■ **Activity**
An exact copy of every entry is what's needed, so please transcribe them all.

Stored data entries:
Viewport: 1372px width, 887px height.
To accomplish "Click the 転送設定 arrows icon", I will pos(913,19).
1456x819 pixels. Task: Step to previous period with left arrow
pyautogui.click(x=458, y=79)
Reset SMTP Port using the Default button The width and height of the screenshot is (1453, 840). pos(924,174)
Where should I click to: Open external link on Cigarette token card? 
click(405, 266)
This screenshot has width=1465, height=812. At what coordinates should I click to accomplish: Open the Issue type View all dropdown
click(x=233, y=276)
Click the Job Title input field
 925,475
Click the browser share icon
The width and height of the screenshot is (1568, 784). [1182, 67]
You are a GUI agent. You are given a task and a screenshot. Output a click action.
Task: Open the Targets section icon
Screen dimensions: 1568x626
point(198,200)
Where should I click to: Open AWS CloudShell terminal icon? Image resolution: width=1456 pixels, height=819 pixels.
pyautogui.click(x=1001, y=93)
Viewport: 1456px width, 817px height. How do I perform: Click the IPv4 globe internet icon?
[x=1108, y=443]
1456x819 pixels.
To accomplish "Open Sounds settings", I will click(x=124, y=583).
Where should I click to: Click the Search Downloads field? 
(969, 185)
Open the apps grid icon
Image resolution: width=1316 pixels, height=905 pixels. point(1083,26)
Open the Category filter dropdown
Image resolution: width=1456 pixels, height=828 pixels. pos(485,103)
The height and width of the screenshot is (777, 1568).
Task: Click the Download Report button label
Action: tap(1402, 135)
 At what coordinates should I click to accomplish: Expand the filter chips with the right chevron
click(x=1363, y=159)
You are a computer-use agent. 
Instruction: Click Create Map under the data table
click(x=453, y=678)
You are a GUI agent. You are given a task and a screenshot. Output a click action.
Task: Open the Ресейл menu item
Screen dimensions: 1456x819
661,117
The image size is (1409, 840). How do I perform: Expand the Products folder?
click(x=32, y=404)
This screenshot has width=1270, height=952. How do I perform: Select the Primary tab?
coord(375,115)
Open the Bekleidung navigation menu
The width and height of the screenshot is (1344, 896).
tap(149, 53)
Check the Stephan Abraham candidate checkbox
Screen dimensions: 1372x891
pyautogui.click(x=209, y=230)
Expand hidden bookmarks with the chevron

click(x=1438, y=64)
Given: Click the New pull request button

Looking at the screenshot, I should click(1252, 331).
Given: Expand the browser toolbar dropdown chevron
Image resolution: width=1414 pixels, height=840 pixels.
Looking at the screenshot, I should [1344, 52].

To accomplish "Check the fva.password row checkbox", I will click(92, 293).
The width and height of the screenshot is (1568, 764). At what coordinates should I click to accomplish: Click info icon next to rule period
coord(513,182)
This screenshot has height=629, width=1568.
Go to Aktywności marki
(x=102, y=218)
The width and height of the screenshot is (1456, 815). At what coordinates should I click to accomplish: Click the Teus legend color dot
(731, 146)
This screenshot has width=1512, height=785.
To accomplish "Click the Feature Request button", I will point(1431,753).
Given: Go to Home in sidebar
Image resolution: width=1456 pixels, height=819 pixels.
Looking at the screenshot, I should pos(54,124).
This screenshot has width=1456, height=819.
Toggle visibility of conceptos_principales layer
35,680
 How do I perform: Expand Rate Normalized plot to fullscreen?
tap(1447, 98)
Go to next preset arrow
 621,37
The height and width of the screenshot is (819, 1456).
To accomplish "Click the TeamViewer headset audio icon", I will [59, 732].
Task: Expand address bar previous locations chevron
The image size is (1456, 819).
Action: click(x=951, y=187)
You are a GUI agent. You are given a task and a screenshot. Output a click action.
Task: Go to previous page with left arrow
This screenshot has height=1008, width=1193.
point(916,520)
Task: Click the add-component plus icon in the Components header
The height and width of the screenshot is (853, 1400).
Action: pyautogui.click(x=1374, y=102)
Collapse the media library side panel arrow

■ **Answer for the task**
Viewport: 1372px width, 887px height.
To accomplish "Click the 転送設定 arrows icon", I will pos(913,19).
1456x819 pixels. Task: Step to previous period with left arrow
pyautogui.click(x=458, y=79)
Reset SMTP Port using the Default button The width and height of the screenshot is (1453, 840). pos(924,174)
Where should I click to: Open external link on Cigarette token card? 
click(405, 266)
This screenshot has width=1465, height=812. At what coordinates should I click to accomplish: Open the Issue type View all dropdown
click(x=233, y=276)
Click the Job Title input field
 925,475
Click the browser share icon
The width and height of the screenshot is (1568, 784). [1182, 67]
You are a GUI agent. You are given a task and a screenshot. Output a click action.
Task: Open the Targets section icon
Screen dimensions: 1568x626
point(198,200)
Where should I click to: Open AWS CloudShell terminal icon? Image resolution: width=1456 pixels, height=819 pixels.
pyautogui.click(x=1001, y=93)
Viewport: 1456px width, 817px height. How do I perform: Click the IPv4 globe internet icon?
[x=1108, y=443]
1456x819 pixels.
To accomplish "Open Sounds settings", I will click(x=124, y=583).
Where should I click to: Click the Search Downloads field? 
(969, 185)
Open the apps grid icon
Image resolution: width=1316 pixels, height=905 pixels. point(1083,26)
Open the Category filter dropdown
Image resolution: width=1456 pixels, height=828 pixels. pos(485,103)
The height and width of the screenshot is (777, 1568).
Task: Click the Download Report button label
Action: tap(1402, 135)
 At what coordinates should I click to accomplish: Expand the filter chips with the right chevron
click(x=1363, y=159)
You are a computer-use agent. 
Instruction: Click Create Map under the data table
click(x=453, y=678)
You are a GUI agent. You are given a task and a screenshot. Output a click action.
Task: Open the Ресейл menu item
Screen dimensions: 1456x819
661,117
The image size is (1409, 840). How do I perform: Expand the Products folder?
click(x=32, y=404)
This screenshot has width=1270, height=952. How do I perform: Select the Primary tab?
coord(375,115)
Open the Bekleidung navigation menu
The width and height of the screenshot is (1344, 896).
tap(149, 53)
Check the Stephan Abraham candidate checkbox
Screen dimensions: 1372x891
pyautogui.click(x=209, y=230)
Expand hidden bookmarks with the chevron

click(x=1438, y=64)
Given: Click the New pull request button

Looking at the screenshot, I should click(1252, 331).
Given: Expand the browser toolbar dropdown chevron
Image resolution: width=1414 pixels, height=840 pixels.
Looking at the screenshot, I should [1344, 52].

To accomplish "Check the fva.password row checkbox", I will click(92, 293).
The width and height of the screenshot is (1568, 764). At what coordinates should I click to accomplish: Click info icon next to rule period
coord(513,182)
This screenshot has height=629, width=1568.
Go to Aktywności marki
(x=102, y=218)
The width and height of the screenshot is (1456, 815). At what coordinates should I click to accomplish: Click the Teus legend color dot
(731, 146)
This screenshot has width=1512, height=785.
To accomplish "Click the Feature Request button", I will point(1431,753).
Given: Go to Home in sidebar
Image resolution: width=1456 pixels, height=819 pixels.
Looking at the screenshot, I should pos(54,124).
This screenshot has width=1456, height=819.
Toggle visibility of conceptos_principales layer
35,680
 How do I perform: Expand Rate Normalized plot to fullscreen?
tap(1447, 98)
Go to next preset arrow
 621,37
The height and width of the screenshot is (819, 1456).
To accomplish "Click the TeamViewer headset audio icon", I will [59, 732].
Task: Expand address bar previous locations chevron
The image size is (1456, 819).
Action: click(x=951, y=187)
You are a GUI agent. You are given a task and a screenshot. Output a click action.
Task: Go to previous page with left arrow
This screenshot has height=1008, width=1193.
point(916,520)
Task: Click the add-component plus icon in the Components header
The height and width of the screenshot is (853, 1400).
Action: pyautogui.click(x=1374, y=102)
Collapse the media library side panel arrow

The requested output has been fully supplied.